- [Your task] Repeat the lines below word for word, leaving nothing out.

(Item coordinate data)
::::

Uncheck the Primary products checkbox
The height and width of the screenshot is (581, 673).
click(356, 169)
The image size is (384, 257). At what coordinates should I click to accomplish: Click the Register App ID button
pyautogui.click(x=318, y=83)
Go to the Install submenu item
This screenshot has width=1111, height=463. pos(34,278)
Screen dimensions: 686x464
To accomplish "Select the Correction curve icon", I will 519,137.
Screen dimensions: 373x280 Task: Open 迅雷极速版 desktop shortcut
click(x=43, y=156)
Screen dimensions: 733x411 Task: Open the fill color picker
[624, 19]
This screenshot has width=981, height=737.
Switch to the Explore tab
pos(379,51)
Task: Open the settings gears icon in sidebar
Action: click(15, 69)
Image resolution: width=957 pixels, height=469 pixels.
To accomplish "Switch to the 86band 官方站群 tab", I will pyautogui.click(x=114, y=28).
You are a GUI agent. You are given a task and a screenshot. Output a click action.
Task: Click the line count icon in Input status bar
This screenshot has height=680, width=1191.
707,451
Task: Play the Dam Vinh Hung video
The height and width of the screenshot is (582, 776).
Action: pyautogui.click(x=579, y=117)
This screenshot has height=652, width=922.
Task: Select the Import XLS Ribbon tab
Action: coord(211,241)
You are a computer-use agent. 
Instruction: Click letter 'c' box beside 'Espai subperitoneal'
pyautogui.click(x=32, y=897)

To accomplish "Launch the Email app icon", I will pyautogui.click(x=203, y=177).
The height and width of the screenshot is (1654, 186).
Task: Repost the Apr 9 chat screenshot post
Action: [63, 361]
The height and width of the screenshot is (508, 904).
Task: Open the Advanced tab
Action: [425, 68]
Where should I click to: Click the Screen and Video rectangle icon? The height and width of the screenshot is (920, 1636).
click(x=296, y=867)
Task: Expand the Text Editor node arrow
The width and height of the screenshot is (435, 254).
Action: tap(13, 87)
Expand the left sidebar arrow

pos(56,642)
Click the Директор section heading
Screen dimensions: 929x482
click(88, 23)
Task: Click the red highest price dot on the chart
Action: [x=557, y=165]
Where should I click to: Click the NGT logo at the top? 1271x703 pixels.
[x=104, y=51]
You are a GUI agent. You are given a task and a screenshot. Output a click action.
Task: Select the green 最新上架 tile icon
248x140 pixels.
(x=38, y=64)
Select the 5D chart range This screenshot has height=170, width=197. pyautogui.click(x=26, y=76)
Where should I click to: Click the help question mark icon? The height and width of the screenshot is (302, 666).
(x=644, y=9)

::::

- [Task result]
Uncheck the Primary products checkbox
The height and width of the screenshot is (581, 673).
click(356, 169)
The image size is (384, 257). At what coordinates should I click to accomplish: Click the Register App ID button
pyautogui.click(x=318, y=83)
Go to the Install submenu item
This screenshot has width=1111, height=463. pos(34,278)
Screen dimensions: 686x464
To accomplish "Select the Correction curve icon", I will 519,137.
Screen dimensions: 373x280 Task: Open 迅雷极速版 desktop shortcut
click(x=43, y=156)
Screen dimensions: 733x411 Task: Open the fill color picker
[624, 19]
This screenshot has width=981, height=737.
Switch to the Explore tab
pos(379,51)
Task: Open the settings gears icon in sidebar
Action: click(15, 69)
Image resolution: width=957 pixels, height=469 pixels.
To accomplish "Switch to the 86band 官方站群 tab", I will pyautogui.click(x=114, y=28).
You are a GUI agent. You are given a task and a screenshot. Output a click action.
Task: Click the line count icon in Input status bar
This screenshot has height=680, width=1191.
707,451
Task: Play the Dam Vinh Hung video
The height and width of the screenshot is (582, 776).
Action: pyautogui.click(x=579, y=117)
This screenshot has height=652, width=922.
Task: Select the Import XLS Ribbon tab
Action: coord(211,241)
You are a computer-use agent. 
Instruction: Click letter 'c' box beside 'Espai subperitoneal'
pyautogui.click(x=32, y=897)

To accomplish "Launch the Email app icon", I will pyautogui.click(x=203, y=177).
The height and width of the screenshot is (1654, 186).
Task: Repost the Apr 9 chat screenshot post
Action: [63, 361]
The height and width of the screenshot is (508, 904).
Task: Open the Advanced tab
Action: [425, 68]
Where should I click to: Click the Screen and Video rectangle icon? The height and width of the screenshot is (920, 1636).
click(x=296, y=867)
Task: Expand the Text Editor node arrow
The width and height of the screenshot is (435, 254).
Action: tap(13, 87)
Expand the left sidebar arrow

pos(56,642)
Click the Директор section heading
Screen dimensions: 929x482
click(88, 23)
Task: Click the red highest price dot on the chart
Action: [x=557, y=165]
Where should I click to: Click the NGT logo at the top? 1271x703 pixels.
[x=104, y=51]
You are a GUI agent. You are given a task and a screenshot. Output a click action.
Task: Select the green 最新上架 tile icon
248x140 pixels.
(x=38, y=64)
Select the 5D chart range This screenshot has height=170, width=197. pyautogui.click(x=26, y=76)
Where should I click to: Click the help question mark icon? The height and width of the screenshot is (302, 666).
(x=644, y=9)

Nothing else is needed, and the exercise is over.